• _Task directions_
Return all of the data below unchanged, line for line.

[Dataset excerpt]

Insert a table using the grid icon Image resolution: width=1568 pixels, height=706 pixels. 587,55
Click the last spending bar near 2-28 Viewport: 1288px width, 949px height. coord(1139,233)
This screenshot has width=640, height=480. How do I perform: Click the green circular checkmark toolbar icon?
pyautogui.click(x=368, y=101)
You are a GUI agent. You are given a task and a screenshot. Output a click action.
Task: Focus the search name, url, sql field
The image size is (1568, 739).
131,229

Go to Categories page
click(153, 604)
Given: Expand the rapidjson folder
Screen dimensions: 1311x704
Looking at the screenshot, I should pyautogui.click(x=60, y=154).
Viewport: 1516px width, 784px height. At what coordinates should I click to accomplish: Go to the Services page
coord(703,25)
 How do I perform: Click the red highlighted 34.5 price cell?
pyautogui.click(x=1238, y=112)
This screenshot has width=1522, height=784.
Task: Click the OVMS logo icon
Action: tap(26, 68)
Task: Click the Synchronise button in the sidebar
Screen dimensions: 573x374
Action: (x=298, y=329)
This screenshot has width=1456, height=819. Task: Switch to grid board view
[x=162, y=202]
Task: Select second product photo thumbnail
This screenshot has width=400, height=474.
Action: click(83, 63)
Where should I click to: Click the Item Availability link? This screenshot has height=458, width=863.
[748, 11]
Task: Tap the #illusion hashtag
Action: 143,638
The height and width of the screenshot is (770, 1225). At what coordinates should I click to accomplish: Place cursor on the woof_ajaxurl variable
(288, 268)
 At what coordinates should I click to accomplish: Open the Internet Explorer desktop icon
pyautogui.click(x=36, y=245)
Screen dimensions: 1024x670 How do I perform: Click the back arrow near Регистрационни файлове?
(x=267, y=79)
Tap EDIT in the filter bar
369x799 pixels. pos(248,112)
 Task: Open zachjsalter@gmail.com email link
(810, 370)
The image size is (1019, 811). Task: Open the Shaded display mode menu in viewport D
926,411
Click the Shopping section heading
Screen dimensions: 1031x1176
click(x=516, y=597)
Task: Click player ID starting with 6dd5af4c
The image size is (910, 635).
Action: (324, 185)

• _Task result_
Insert a table using the grid icon Image resolution: width=1568 pixels, height=706 pixels. 587,55
Click the last spending bar near 2-28 Viewport: 1288px width, 949px height. coord(1139,233)
This screenshot has width=640, height=480. How do I perform: Click the green circular checkmark toolbar icon?
pyautogui.click(x=368, y=101)
You are a GUI agent. You are given a task and a screenshot. Output a click action.
Task: Focus the search name, url, sql field
The image size is (1568, 739).
131,229

Go to Categories page
click(153, 604)
Given: Expand the rapidjson folder
Screen dimensions: 1311x704
Looking at the screenshot, I should pyautogui.click(x=60, y=154).
Viewport: 1516px width, 784px height. At what coordinates should I click to accomplish: Go to the Services page
coord(703,25)
 How do I perform: Click the red highlighted 34.5 price cell?
pyautogui.click(x=1238, y=112)
This screenshot has width=1522, height=784.
Task: Click the OVMS logo icon
Action: tap(26, 68)
Task: Click the Synchronise button in the sidebar
Screen dimensions: 573x374
Action: (x=298, y=329)
This screenshot has width=1456, height=819. Task: Switch to grid board view
[x=162, y=202]
Task: Select second product photo thumbnail
This screenshot has width=400, height=474.
Action: click(83, 63)
Where should I click to: Click the Item Availability link? This screenshot has height=458, width=863.
[748, 11]
Task: Tap the #illusion hashtag
Action: 143,638
The height and width of the screenshot is (770, 1225). At what coordinates should I click to accomplish: Place cursor on the woof_ajaxurl variable
(288, 268)
 At what coordinates should I click to accomplish: Open the Internet Explorer desktop icon
pyautogui.click(x=36, y=245)
Screen dimensions: 1024x670 How do I perform: Click the back arrow near Регистрационни файлове?
(x=267, y=79)
Tap EDIT in the filter bar
369x799 pixels. pos(248,112)
 Task: Open zachjsalter@gmail.com email link
(810, 370)
The image size is (1019, 811). Task: Open the Shaded display mode menu in viewport D
926,411
Click the Shopping section heading
Screen dimensions: 1031x1176
click(x=516, y=597)
Task: Click player ID starting with 6dd5af4c
The image size is (910, 635).
Action: (324, 185)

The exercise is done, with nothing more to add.